Foregrounds the importance of Indigenous food in cultural revitalization and healing
A Drum in One Hand, A Sockeye in the Other by Charlotte Coté
“A powerful philosophy of food sovereignty. Coté successfully navigates myriad scholarly and nonscholarly voices, telling a compelling comprehensive story that helps us understand the practices and policies needed to make change in our food systems.”— Kyle Whyte, Michigan State University
SEATTLE, WA—In the dense rainforest of the west coast of Vancouver Island, the Somass River (c̓uumaʕas) brings sockeye salmon (miʕaat) into the Nuu-chah-nulth community of Tseshaht. C̓uumaʕas and miʕaat are central to the sacred food practices that have been a crucial part of the Indigenous community’s efforts to enact food sovereignty, decolonize their diet, and preserve their ancestral knowledge.

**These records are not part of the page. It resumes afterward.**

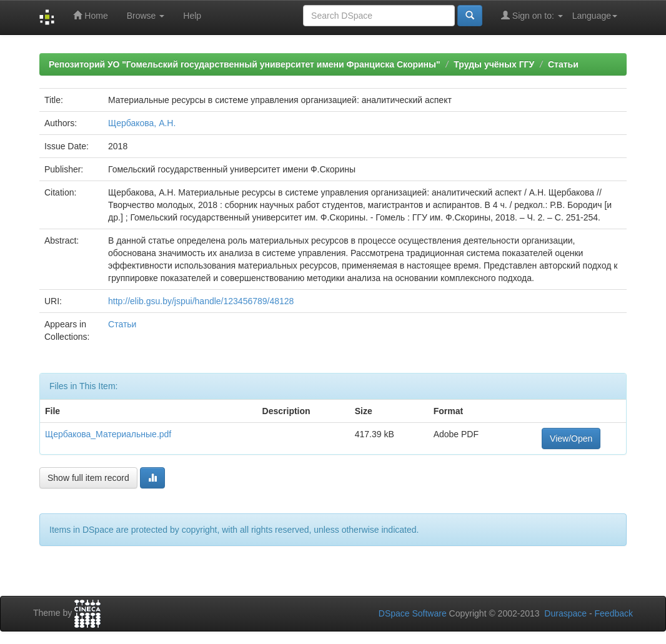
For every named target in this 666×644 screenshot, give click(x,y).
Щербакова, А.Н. (142, 123)
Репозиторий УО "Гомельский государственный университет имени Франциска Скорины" (244, 64)
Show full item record (88, 478)
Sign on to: (532, 15)
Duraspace (565, 613)
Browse (146, 16)
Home (90, 15)
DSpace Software (412, 613)
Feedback (614, 613)
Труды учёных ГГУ (494, 64)
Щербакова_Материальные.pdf (108, 434)
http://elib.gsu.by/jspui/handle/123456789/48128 (201, 301)
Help (192, 16)
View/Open (571, 438)
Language (595, 16)
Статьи (563, 64)
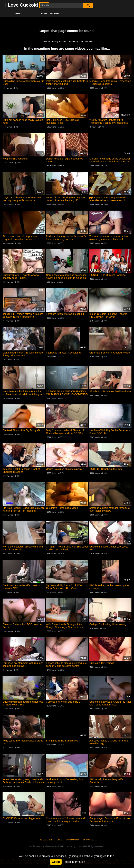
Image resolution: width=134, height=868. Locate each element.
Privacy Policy (72, 840)
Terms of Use (88, 840)
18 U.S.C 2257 (47, 840)
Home (18, 13)
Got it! (56, 862)
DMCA (59, 840)
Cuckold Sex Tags (49, 13)
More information (75, 862)
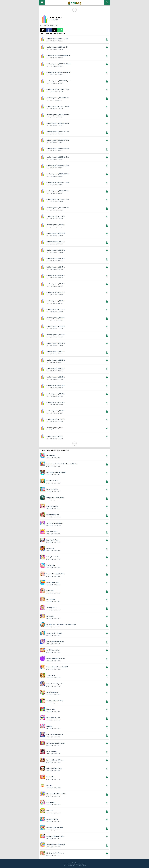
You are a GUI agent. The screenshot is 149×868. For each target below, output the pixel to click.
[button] (43, 30)
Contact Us (66, 865)
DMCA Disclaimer (81, 865)
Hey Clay (55, 20)
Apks (42, 25)
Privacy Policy (73, 865)
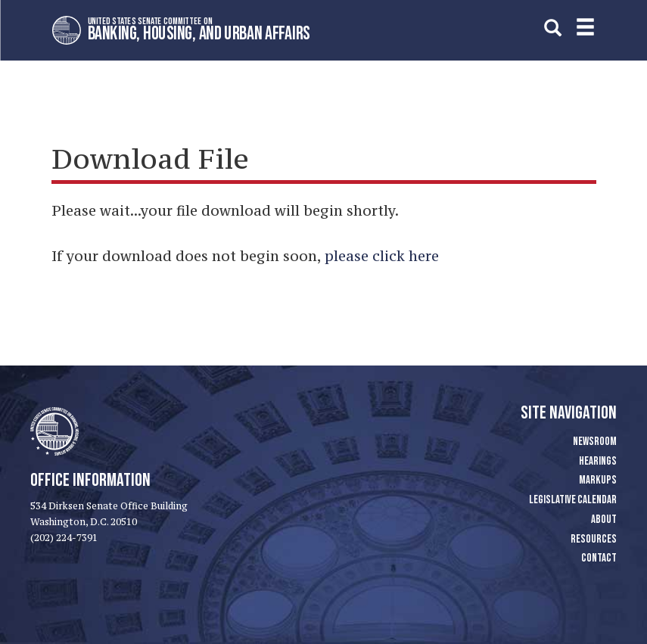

In A Drum in One Hand, a Sockeye in the Other, Charlotte Coté shares contemporary Nuu-chah-nulth practices of traditional food revitalization in the context of broader efforts to re-Indigenize contemporary diets on the Northwest Coast. Coté offers evocative stories of her Tseshaht community’s and her own work to revitalize relationships to haʔum (traditional food) as a way to nurture health and wellness. As Indigenous peoples continue to face food insecurity due to ongoing inequality, environmental degradation, and the Westernization of traditional diets, Coté foregrounds healing and cultural sustenance via everyday enactments of food sovereignty: berry picking, salmon fishing, and building a community garden on reclaimed residential school grounds. This book is for everyone concerned about the major role food plays in physical, emotional, and spiritual wellness.
Charlotte Coté is associate professor in American Indian studies at the University of Washington and author of Spirits of Our Whaling Ancestors: Revitalizing Makah and Nuu-chah-nulth Traditions.